At university I experimented with writing plays and also did some god-awful poems, over which I hope time and indifference have drawn a permanent veil. My studies of English Literature had taught me a lot about the possibilities of fiction, but I veered away from academia, without knowing quite which direction I wanted to go.
By chance, however, I got a temporary job at the children’s publisher Walker Books in London, and this became my breakthrough. Walker was riding high with the success of Where’s Wally? at the time, and they were keen to devise new ‘gamebooks’ that might also do well. Suddenly, all my misbegotten years devising games and comics and choose-your-own adventure tales came in seriously useful. I was given a permanent job as an editorial assistant, helping existing projects, and also given the chance to write books of my own. My first book (catchily titled Justin Credible’s Wordplay World – it was a book of world puzzles) came out in 1994, and from then on I maintained a dual existence as editor and, in my spare time, writer too. The editorial career lasted until 2001, and gave me invaluable experience working on the other side of the publishing fence. It was only much later, with a few chapters of a new book about a sarcastic djinni under my belt, that I gave in to my inner impulse and gave up the day job. I’ve been a writer ever since. Although, as I said at the beginning, the truth is – I’ve always been one.

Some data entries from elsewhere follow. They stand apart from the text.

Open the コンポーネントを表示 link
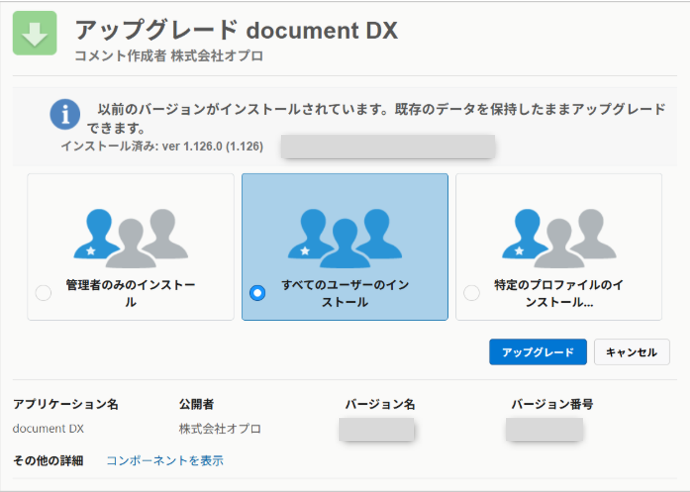Screen dimensions: 690x492 (164, 461)
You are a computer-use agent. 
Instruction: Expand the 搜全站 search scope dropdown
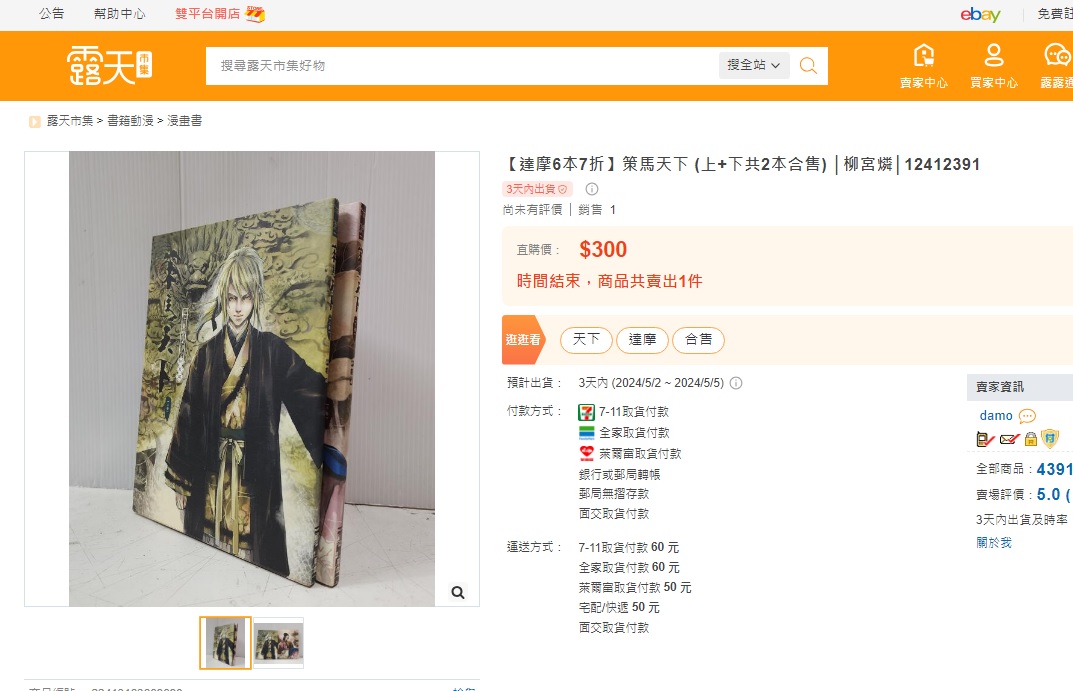pyautogui.click(x=753, y=65)
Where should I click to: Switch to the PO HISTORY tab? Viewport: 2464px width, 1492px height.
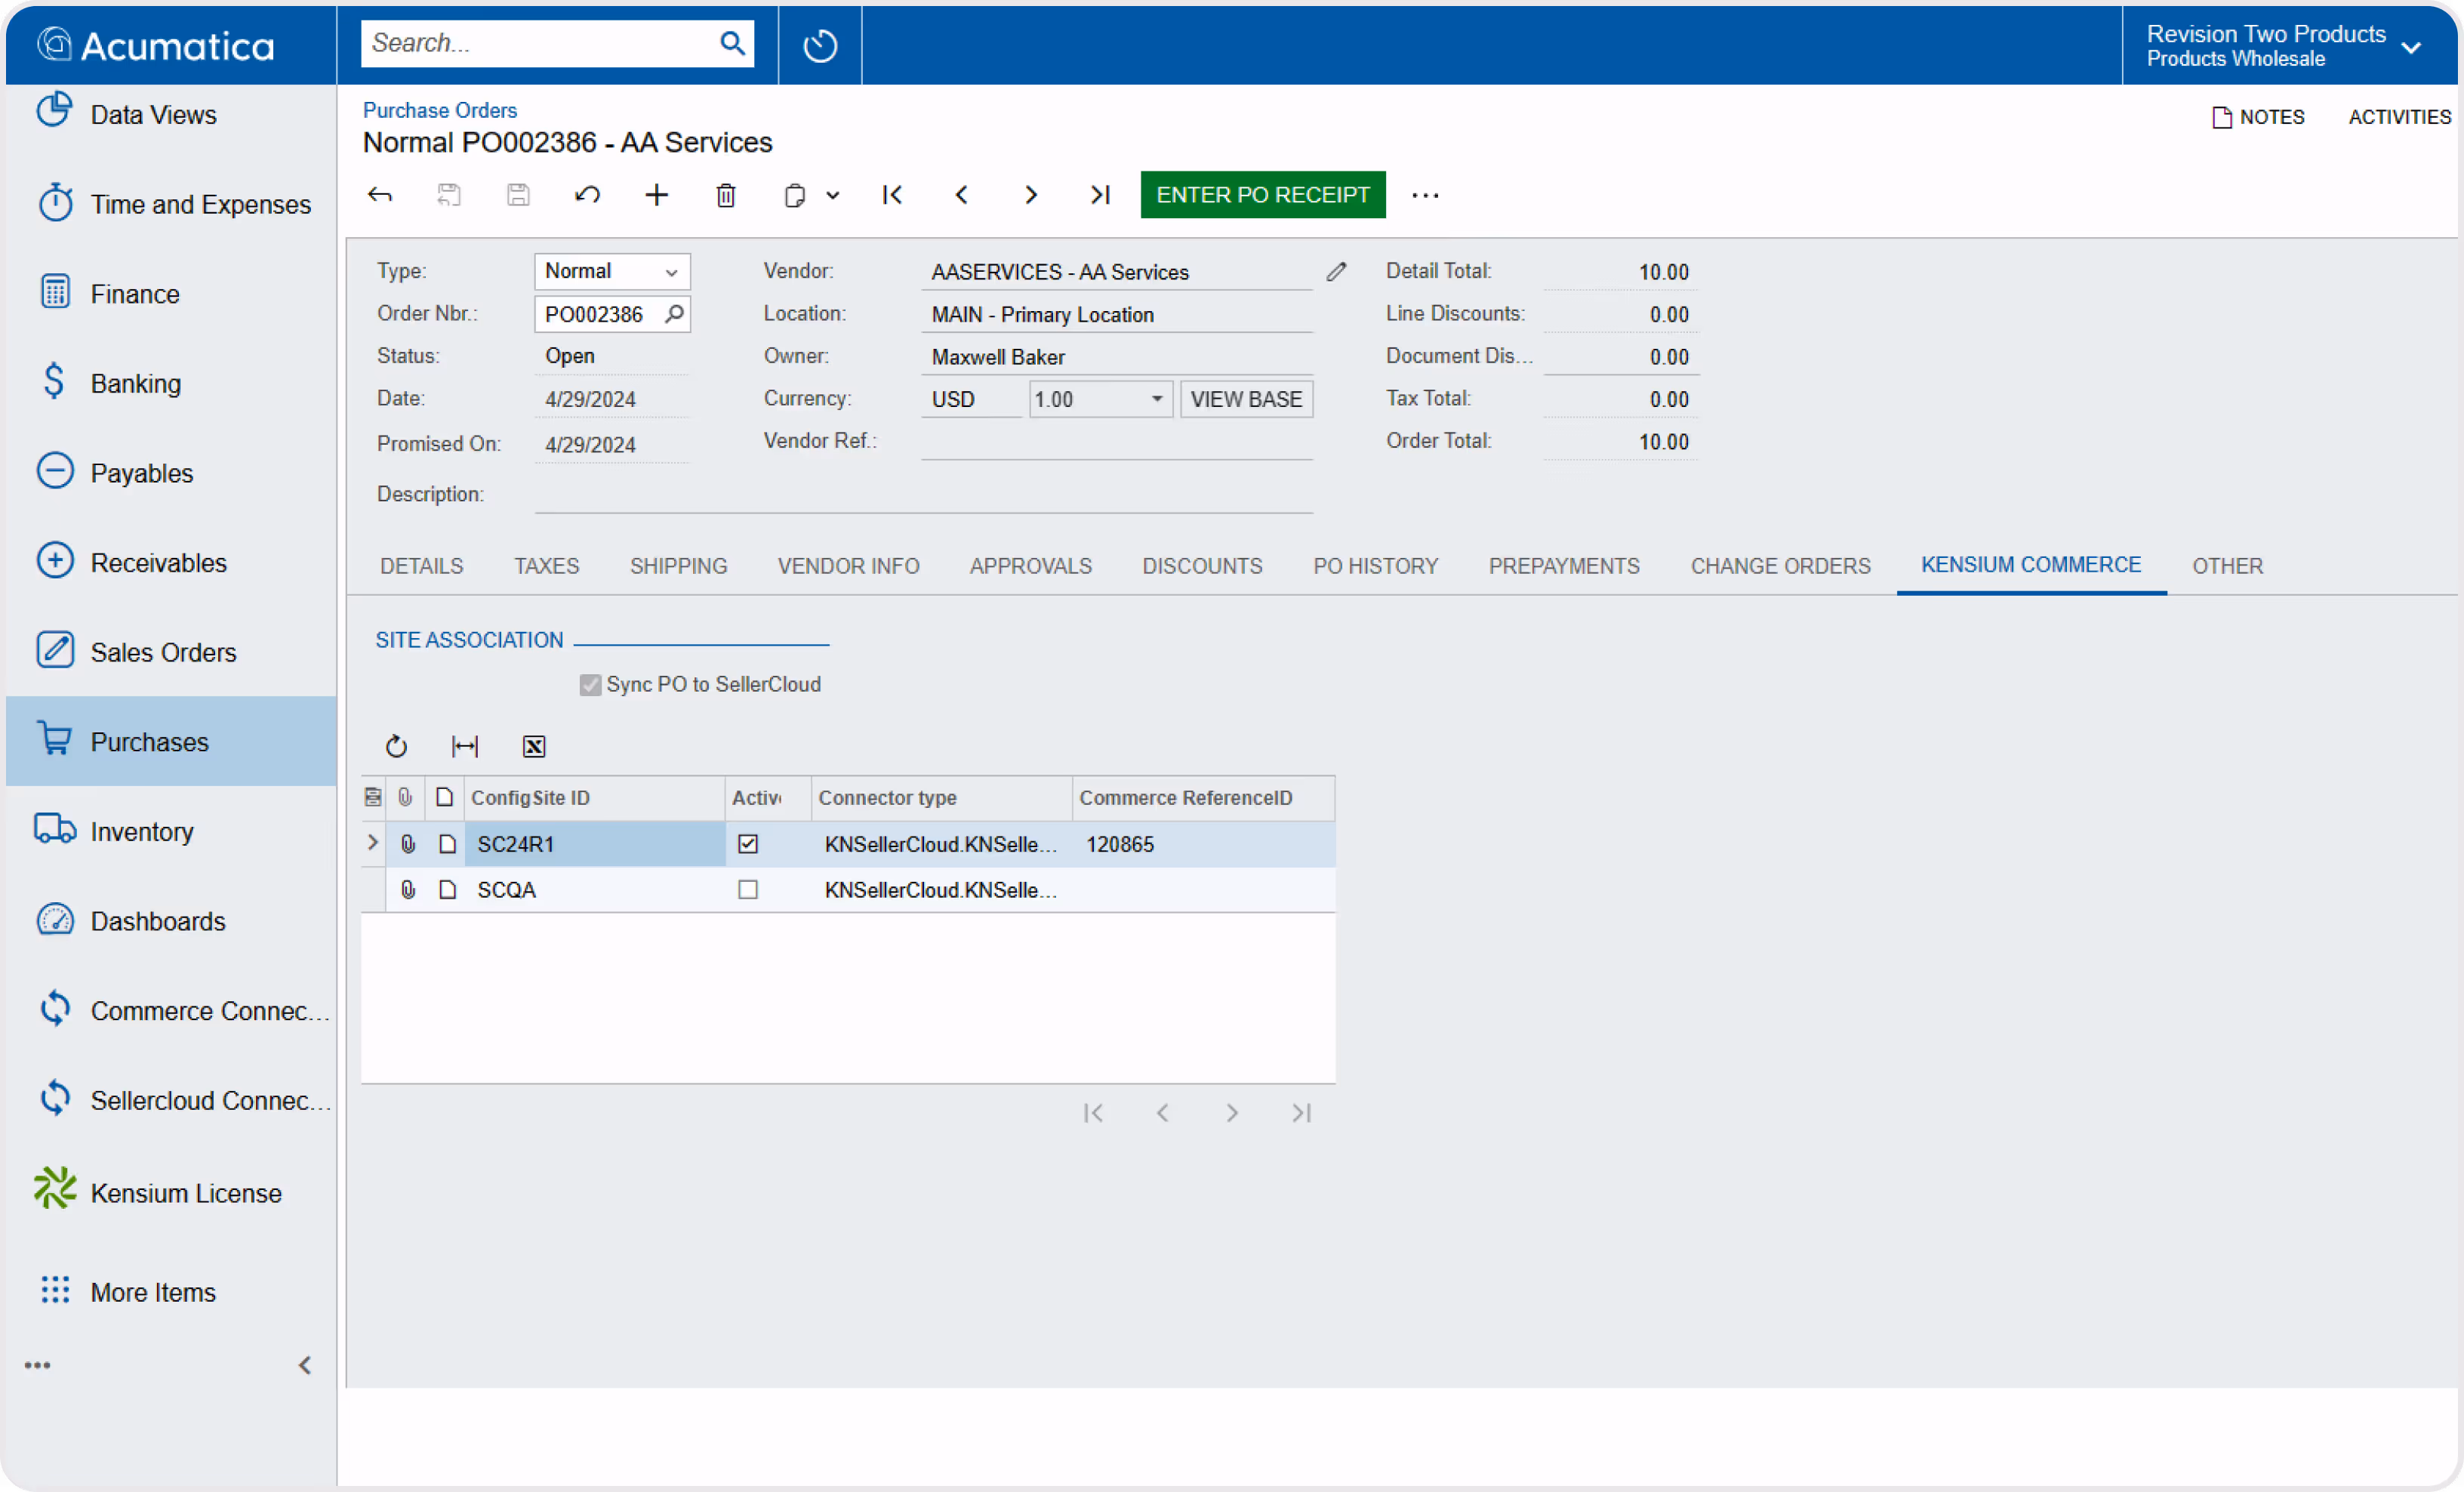coord(1375,566)
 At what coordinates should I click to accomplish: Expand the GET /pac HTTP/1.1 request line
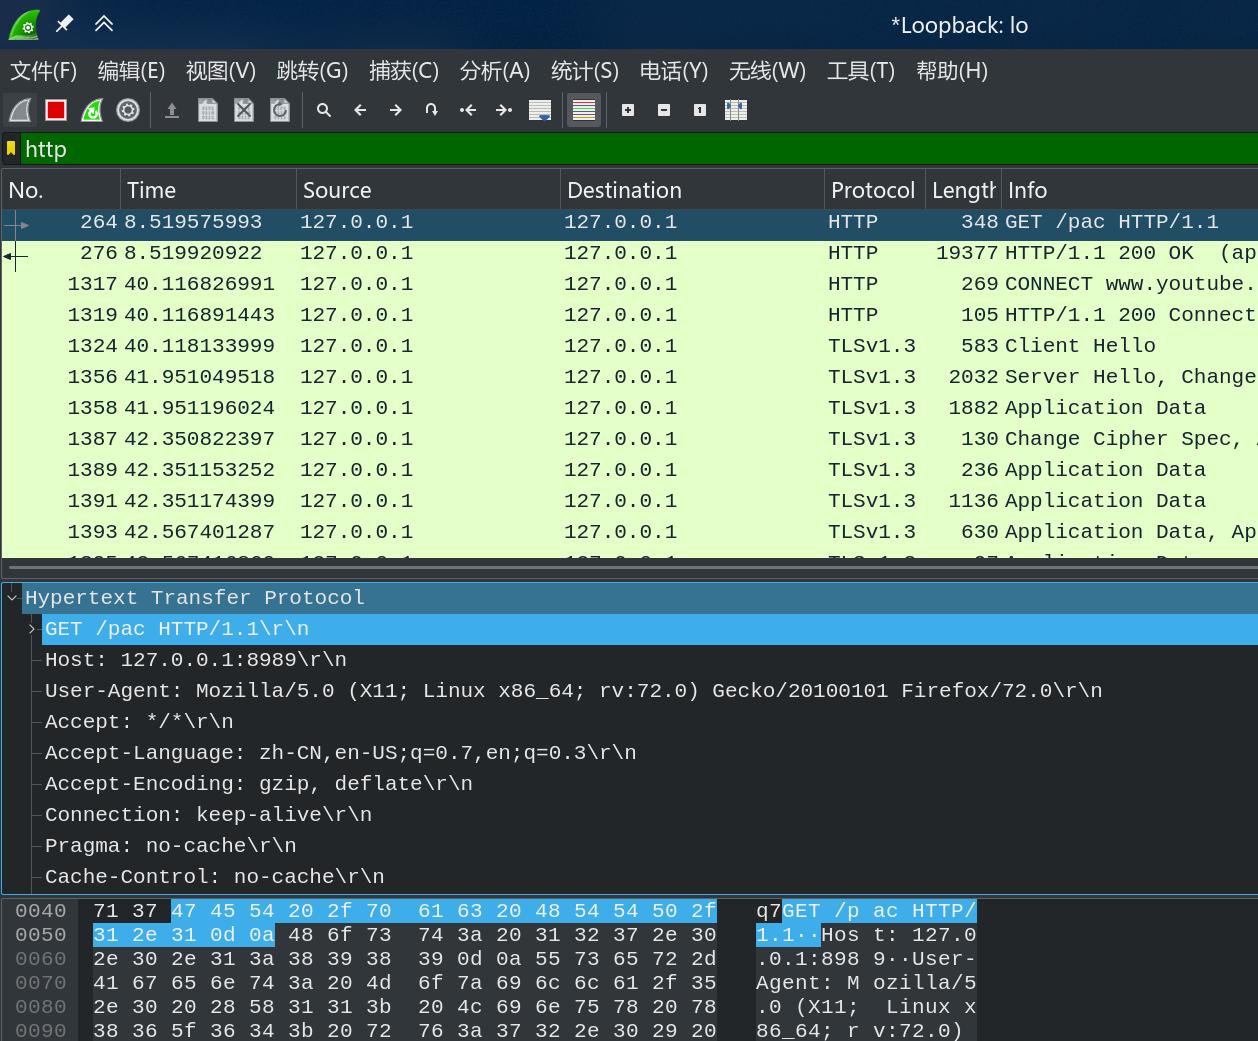[x=30, y=629]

Ghosts crowd the streets and houses of London. Anthony Lockwood, with his slightly grumpy deputy George, and his junior field operative Lucy, make up LOCKWOOD & CO, the small, shabby yet talented ghost-hunting agency.
After a series of calamitous investigations into the supernatural go awry, the team are desperate to prove themselves. Their opportunity comes in the form of a terrifying ghost, the Red Duke. But little do they know what perils lie in store for them at the haunted Bliss Hall . . .
Jonathan Stroud was born in Bedford in 1970. After studying English Literature at York University, he moved to London, where he worked as an editor in a publishing firm. He is the author of the best-selling BARTIMAEUS sequence, which is published in 35 languages and has sold 6 million copies worldwide, and also of four other novels: HEROES OF THE VALLEY, THE LAST SIEGE, THE LEAP and BURIED FIRE. Jonathan lives in Hertfordshire with his family. He has yet to see a ghost, but is keeping his eyes open.